▶ **本文**:
═══

この異常はく離は,グリースの分解による遊離水素の鋼組織内への侵入によって引き起こされる脆性はく離であると考えられています。基油を構成する原子間の結合エネルギの比較的大きいフェニルエーテル系合成油は通常のエステル油やα‐オレフィンオリゴマに比べて熱,酸化,放射線などのエネルギによる分解に対する安定性が高いためにこのような水素脆性化減少を低減できるとされています。表6に10MGyの線量を各種潤滑油に照射した時,放射線劣化によって発生するガス量を示します*5,6。

表6 放射線劣化によるガス発生量

回転数:750rpm,試験時間:30min,温度:室温

試料油 分子量 ガス発生量×10-4mol/g
C16-MADE
366
2.6
C18-MADE
422
5.2
C16-HADE
618
6.6
m-4P2E
338
5.2×10-2
m-5P4E
446
8.2×10-2
ジドデシルベンゼン
400
5.4
ジエステル
426
14.0
ポリオールエステル
640
17.7
α-オレフィンオリゴマー
564
24.4
ニュートラル油
400
14.1
流動パラフィン
400
17.8

芳香環のみで構成されているポリフェニルエーテルが最もガス発生量が少なく,アルキルジフェニルエーテルとアルキルベンゼンなどの芳香環を有しているものが,鉱油,エステル油,合成炭化水素油よりも格段に耐放射線性に優れていることがわかります。このことは,アルキルジフェニルエーテルが水素脆性化現象を低減できることを示唆しています。

═══

▶ **提示資料**:
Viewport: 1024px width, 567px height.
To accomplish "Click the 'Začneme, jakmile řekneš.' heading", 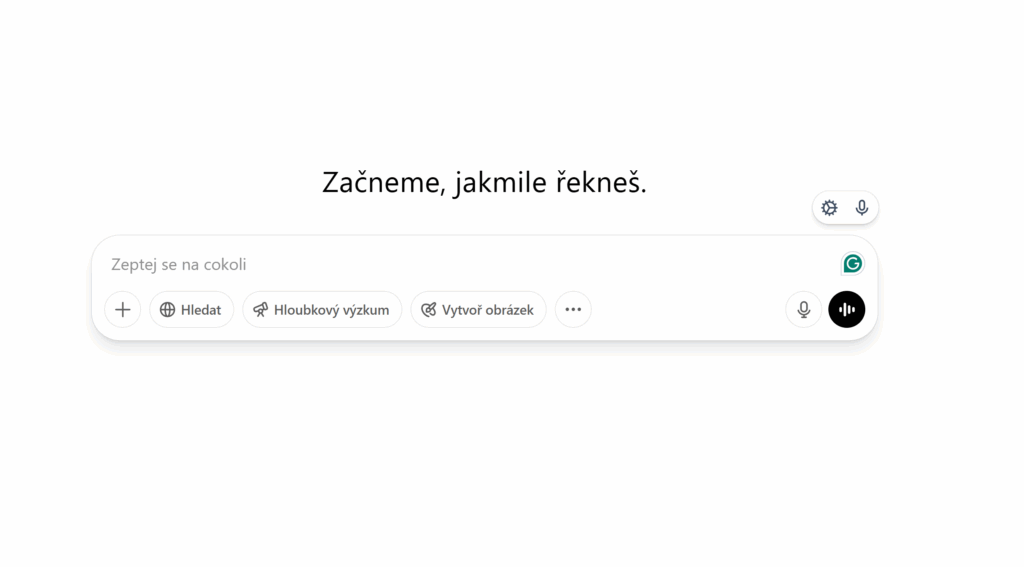I will (485, 182).
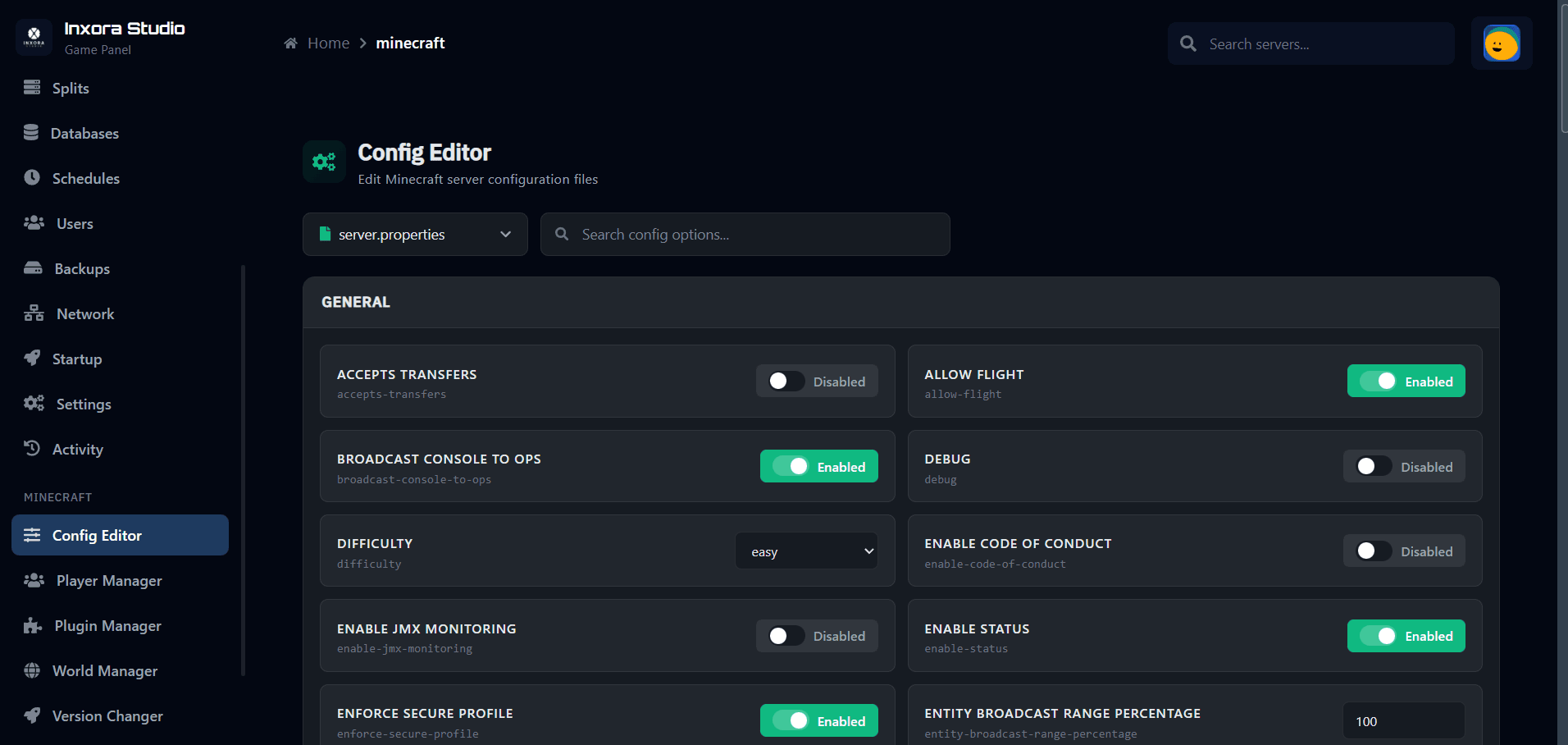Open the minecraft breadcrumb entry
This screenshot has width=1568, height=745.
tap(410, 43)
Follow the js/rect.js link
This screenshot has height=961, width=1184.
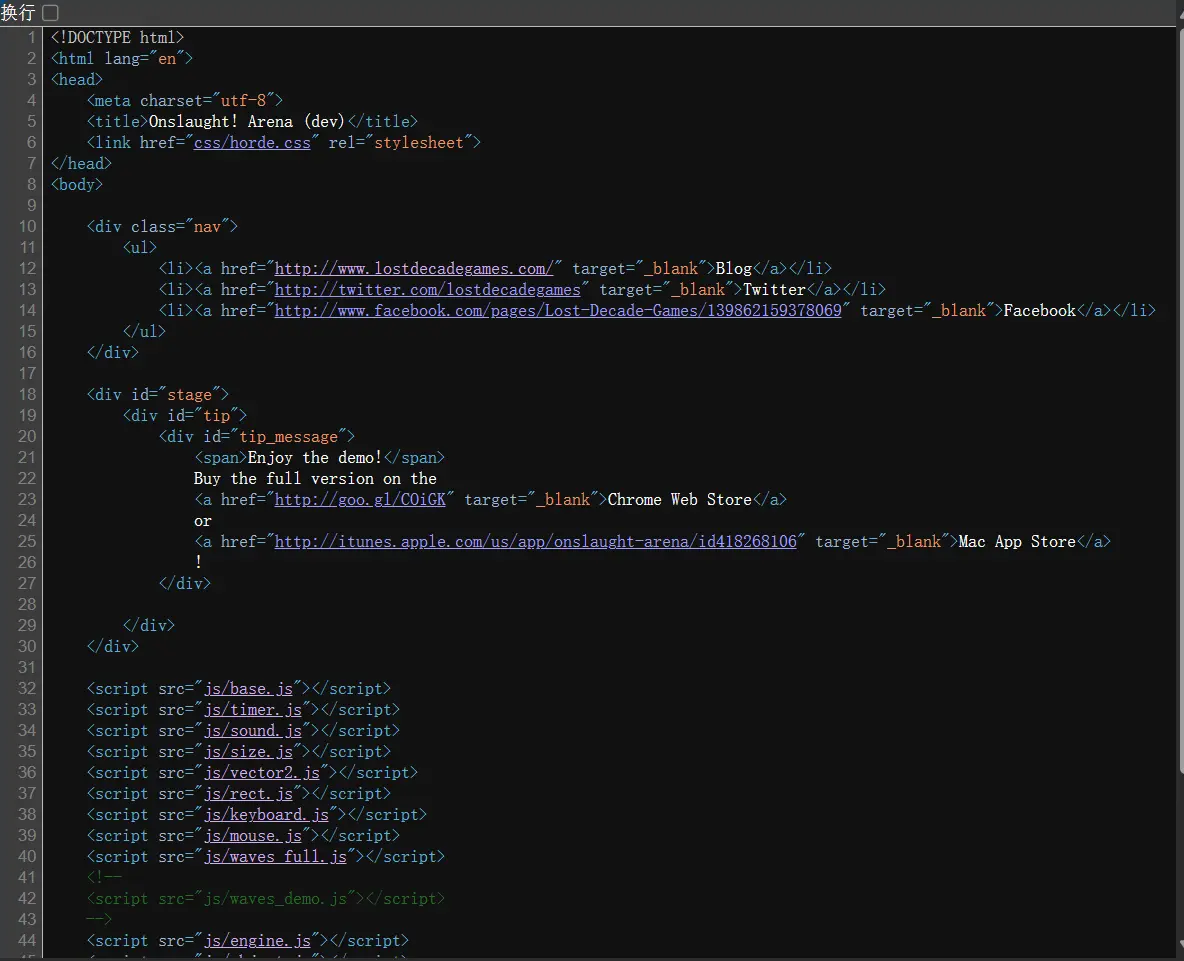click(248, 793)
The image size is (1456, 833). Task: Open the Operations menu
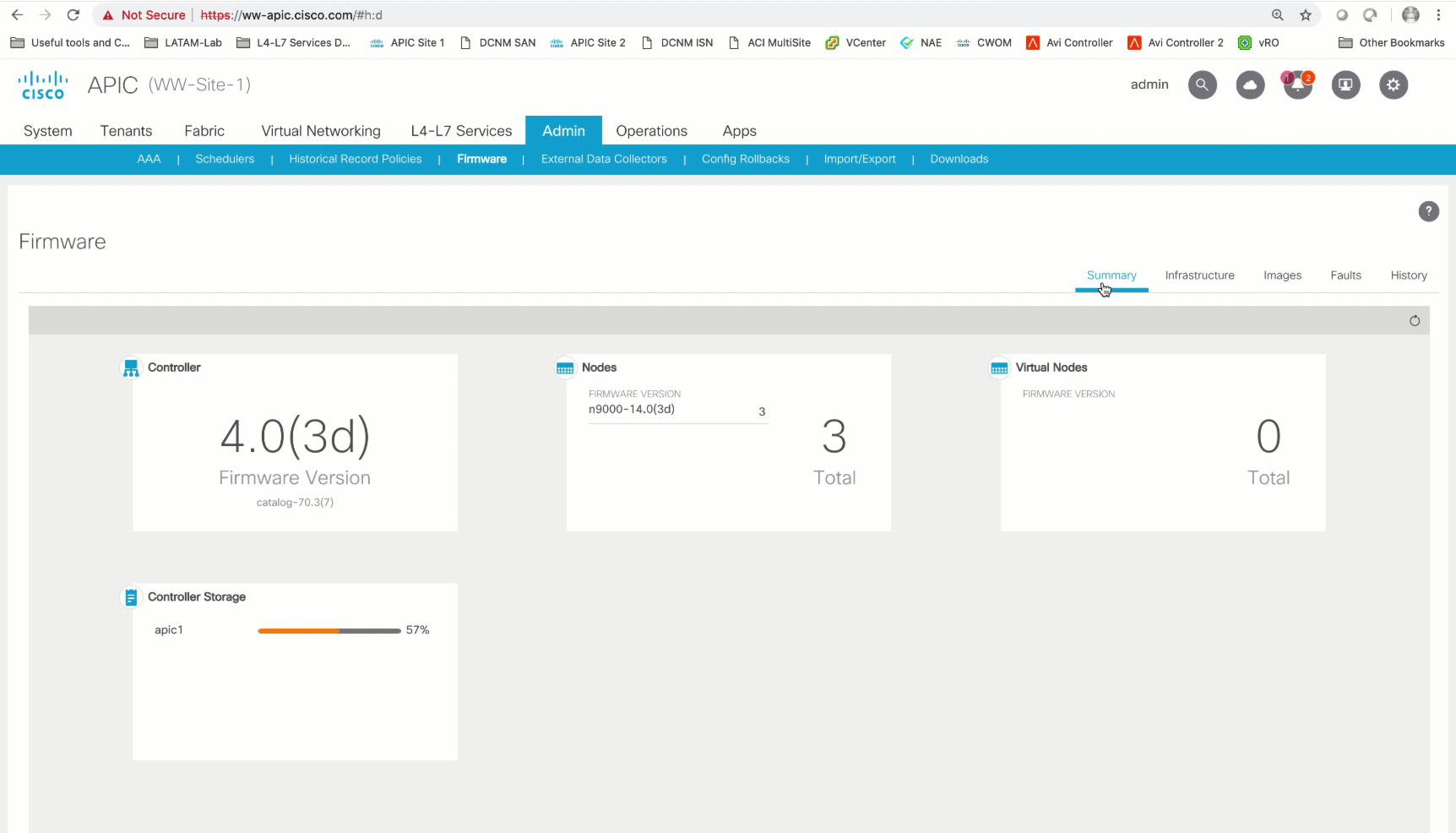coord(651,131)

═══

▶ **指示 1**:
本文の「この異常はく離は,グリースの」を含む語句で始まり「るガス量を示します*5,6。」で終わる部分を、「フェニルエーテル系合成油」を「ポリフェニルエーテル」に入れ替えて書き直してください。
▶ **指示 2**:
本文の表6に示された試験の回転数はいくらか。
▶ **指示 3**:
本文の表6で、ガス発生量が10×10-4mol/gを超える試料油をすべて挙げよ。

▶ **完全な回答 1**:
この異常はく離は,グリースの分解による遊離水素の鋼組織内への侵入によって引き起こされる脆性はく離であると考えられています。基油を構成する原子間の結合エネルギの比較的大きいポリフェニルエーテルは通常のエステル油やα‐オレフィンオリゴマに比べて熱,酸化,放射線などのエネルギによる分解に対する安定性が高いためにこのような水素脆性化減少を低減できるとされています。表6に10MGyの線量を各種潤滑油に照射した時,放射線劣化によって発生するガス量を示します*5,6。

▶ **完全な回答 2**:
750rpm

▶ **完全な回答 3**:
ジエステル
ポリオールエステル
α-オレフィンオリゴマー
ニュートラル油
流動パラフィン